Posso ignorar, fingir que não vi e seguir em frente — sendo sempre uma opção mais cômoda. Por outro lado, é também um caminho sem evolução pessoal, a meu ver.

Ou, ao ter consciência de algo que antes não sabia ou não percebia, passo a enxergar as coisas sob uma perspectiva diferente. E é preciso lidar com esta mudança. E mudar nem sempre é fácil ou confortável.

Trago esse aprendizado antes de realmente entrar no que vim compartilhar aqui nesta coluna, pois foi bem isso que me aconteceu uma década atrás.

Entre um segundo e outro da minha vida, num dia qualquer, passei a ver a diferença entre “querer” e “precisar” no consumo. E, desde então, não pude mais “desver”.

A viagem que me levou a viver com uma mala

Fazia 365 dias exatos que eu havia embarcado numa volta ao mundo com meu marido. Um ano vivendo em diferentes cidades enquanto filmávamos nosso primeiro projeto juntos, A Volta ao Mundo em 80 Videoclipes. Ainda não conhece?

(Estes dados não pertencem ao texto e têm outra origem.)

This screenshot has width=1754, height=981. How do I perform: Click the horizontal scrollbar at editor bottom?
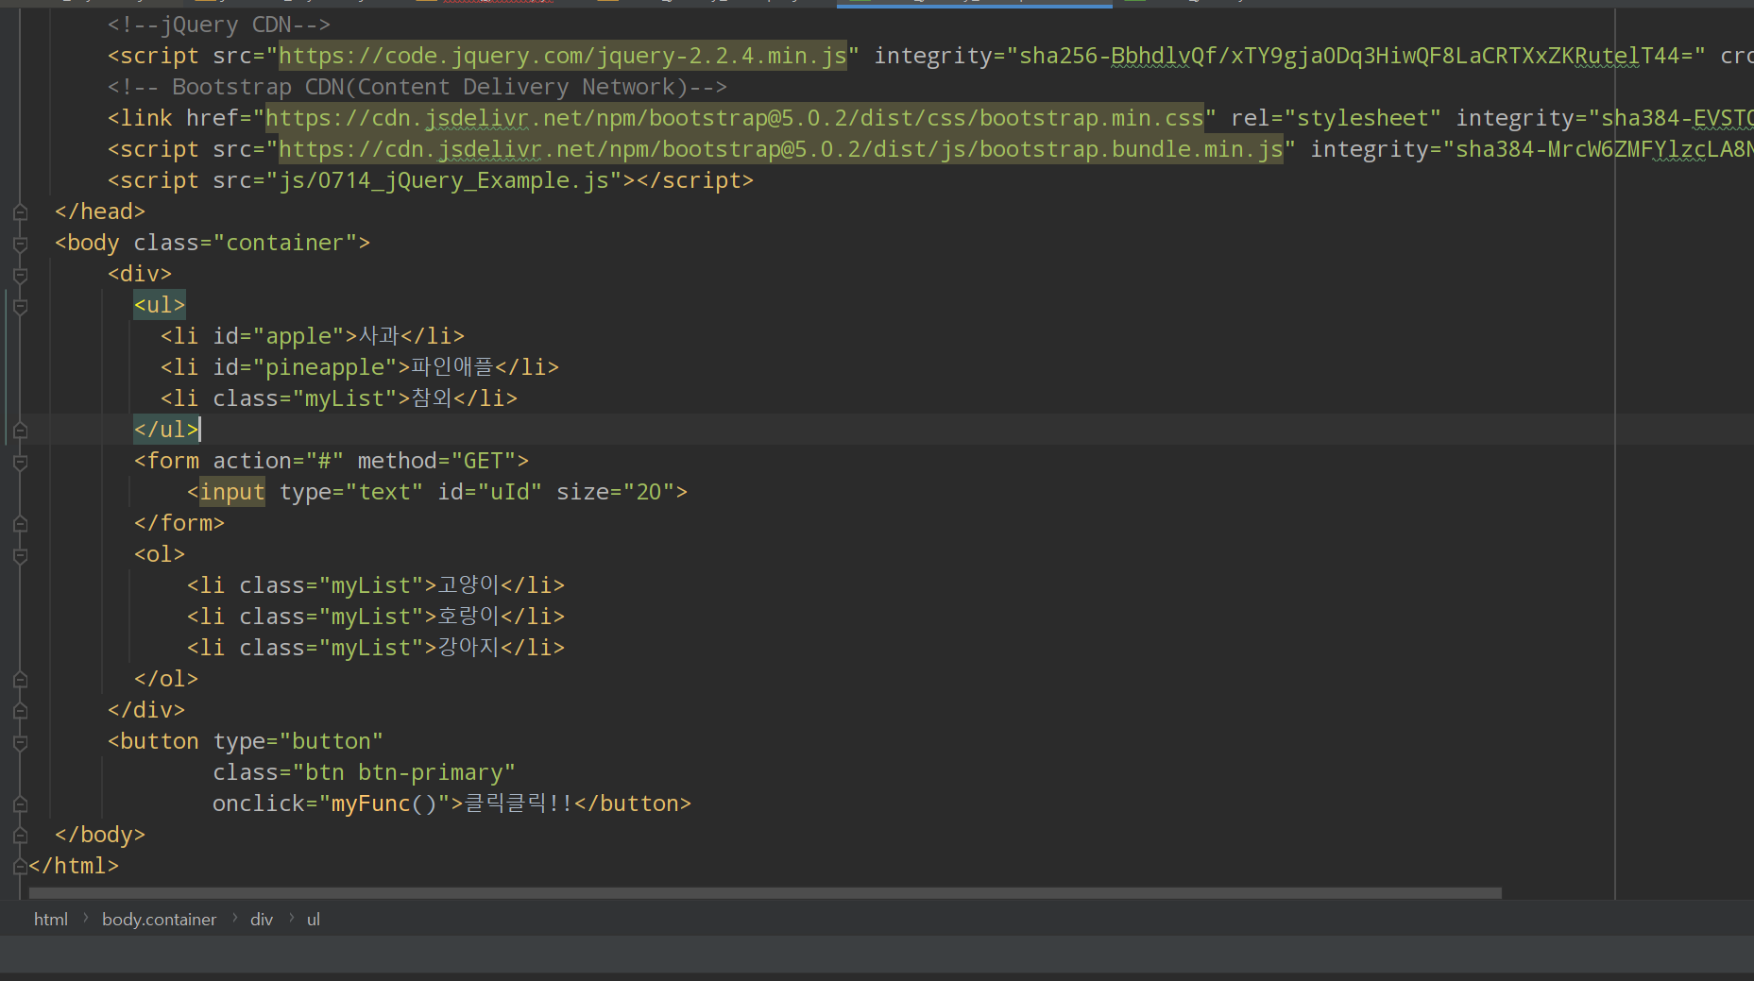tap(756, 893)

Então venha assisti-la no nosso canal do Youtube.

A totalidade dos meus pertences cabia em uma mala de 23 kg, uma malinha de mão e uma mochila.

E, naquela altura da viagem, já estava mais que acostumada com aquela realidade — que era 100% diferente da que eu tinha antes de iniciar essa aventura.

Ao longo da viagem, havia descoberto em mim a capacidade de ser minimalista — algo que nunca havia almejado, mas que se mostrava uma forma extremamente viável e prática de se viver.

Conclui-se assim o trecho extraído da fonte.